-- Opening Marker --
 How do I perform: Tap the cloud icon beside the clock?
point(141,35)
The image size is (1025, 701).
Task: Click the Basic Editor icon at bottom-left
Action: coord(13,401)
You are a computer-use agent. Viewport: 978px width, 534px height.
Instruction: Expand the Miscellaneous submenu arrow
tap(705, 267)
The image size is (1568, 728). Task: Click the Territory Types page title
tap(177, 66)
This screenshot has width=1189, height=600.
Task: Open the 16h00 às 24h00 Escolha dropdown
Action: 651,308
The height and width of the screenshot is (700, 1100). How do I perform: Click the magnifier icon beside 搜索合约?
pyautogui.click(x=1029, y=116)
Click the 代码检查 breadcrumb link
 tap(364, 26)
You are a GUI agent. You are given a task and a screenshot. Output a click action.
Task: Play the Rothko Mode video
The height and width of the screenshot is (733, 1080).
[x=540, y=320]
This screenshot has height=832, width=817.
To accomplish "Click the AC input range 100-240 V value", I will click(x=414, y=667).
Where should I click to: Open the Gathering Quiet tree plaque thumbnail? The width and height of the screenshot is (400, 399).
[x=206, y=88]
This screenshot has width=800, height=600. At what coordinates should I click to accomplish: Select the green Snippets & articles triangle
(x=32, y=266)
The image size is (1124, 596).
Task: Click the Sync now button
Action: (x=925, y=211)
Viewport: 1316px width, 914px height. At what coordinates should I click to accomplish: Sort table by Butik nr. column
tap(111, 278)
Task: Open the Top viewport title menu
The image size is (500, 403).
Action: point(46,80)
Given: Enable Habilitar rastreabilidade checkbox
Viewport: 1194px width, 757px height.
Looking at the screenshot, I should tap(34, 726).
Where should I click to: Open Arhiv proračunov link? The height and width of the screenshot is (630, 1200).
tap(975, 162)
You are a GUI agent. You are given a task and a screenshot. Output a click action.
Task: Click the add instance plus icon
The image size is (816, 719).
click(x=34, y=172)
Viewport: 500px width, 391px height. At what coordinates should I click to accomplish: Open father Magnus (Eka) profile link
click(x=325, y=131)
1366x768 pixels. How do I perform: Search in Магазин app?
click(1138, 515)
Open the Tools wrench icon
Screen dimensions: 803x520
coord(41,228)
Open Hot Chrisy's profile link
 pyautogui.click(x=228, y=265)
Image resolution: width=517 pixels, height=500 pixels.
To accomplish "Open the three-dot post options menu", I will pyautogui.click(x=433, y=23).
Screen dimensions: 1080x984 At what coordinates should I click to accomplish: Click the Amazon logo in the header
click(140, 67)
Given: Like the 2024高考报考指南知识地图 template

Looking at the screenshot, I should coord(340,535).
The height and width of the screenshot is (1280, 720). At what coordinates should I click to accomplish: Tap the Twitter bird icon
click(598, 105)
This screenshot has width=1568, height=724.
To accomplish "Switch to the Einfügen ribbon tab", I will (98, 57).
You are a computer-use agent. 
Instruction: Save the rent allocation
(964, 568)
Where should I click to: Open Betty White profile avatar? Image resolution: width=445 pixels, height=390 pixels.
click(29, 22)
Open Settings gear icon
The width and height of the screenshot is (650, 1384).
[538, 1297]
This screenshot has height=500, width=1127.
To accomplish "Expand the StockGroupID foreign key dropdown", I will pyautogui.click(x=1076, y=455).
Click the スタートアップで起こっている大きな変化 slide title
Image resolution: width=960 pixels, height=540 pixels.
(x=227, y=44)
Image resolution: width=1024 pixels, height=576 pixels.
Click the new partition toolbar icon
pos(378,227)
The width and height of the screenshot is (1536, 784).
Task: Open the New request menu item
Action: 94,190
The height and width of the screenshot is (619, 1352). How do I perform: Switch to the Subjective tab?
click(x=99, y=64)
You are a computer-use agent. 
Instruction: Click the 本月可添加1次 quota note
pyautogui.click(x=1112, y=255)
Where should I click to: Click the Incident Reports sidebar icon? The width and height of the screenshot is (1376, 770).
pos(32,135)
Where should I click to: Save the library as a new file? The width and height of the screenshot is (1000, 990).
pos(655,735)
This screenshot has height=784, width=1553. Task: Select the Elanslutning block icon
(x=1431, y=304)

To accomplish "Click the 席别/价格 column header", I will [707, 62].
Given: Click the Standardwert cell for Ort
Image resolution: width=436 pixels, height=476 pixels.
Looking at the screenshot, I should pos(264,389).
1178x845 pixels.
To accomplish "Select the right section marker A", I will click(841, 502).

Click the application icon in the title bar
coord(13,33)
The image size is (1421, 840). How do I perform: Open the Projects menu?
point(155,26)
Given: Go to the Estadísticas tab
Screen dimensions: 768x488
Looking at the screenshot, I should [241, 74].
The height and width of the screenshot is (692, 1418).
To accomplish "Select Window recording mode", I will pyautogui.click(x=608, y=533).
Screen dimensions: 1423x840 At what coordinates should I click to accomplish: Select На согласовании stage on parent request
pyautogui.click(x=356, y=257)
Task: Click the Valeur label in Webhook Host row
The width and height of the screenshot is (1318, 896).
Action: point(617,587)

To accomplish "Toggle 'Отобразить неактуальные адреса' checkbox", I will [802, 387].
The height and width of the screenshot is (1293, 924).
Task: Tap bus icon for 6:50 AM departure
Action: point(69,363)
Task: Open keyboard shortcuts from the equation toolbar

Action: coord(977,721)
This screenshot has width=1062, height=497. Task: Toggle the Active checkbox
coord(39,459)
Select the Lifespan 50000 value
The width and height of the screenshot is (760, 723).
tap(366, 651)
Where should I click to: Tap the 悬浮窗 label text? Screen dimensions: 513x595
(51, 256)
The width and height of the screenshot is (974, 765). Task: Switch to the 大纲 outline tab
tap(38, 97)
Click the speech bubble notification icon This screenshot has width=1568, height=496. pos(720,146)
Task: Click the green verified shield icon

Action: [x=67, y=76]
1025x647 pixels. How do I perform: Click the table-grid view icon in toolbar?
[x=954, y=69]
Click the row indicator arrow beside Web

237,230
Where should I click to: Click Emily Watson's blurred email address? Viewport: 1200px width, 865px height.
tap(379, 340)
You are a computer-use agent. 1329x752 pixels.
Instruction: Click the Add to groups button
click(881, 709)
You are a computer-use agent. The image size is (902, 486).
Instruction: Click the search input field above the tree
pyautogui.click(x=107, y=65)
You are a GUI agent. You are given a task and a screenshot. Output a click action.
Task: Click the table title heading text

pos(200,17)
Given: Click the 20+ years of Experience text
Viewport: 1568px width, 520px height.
-- Closing Marker --
■ Assigned task:
Gather each line of the listing that holds the string "computer".

■ Solution to this task:
You are a computer-use agent. Viewport: 978px width, 534px height.
You are a computer-use agent. 
You are a computer-use agent. 
You are a computer-use agent. 1329x752 pixels.
You are a computer-use agent. The image size is (902, 486).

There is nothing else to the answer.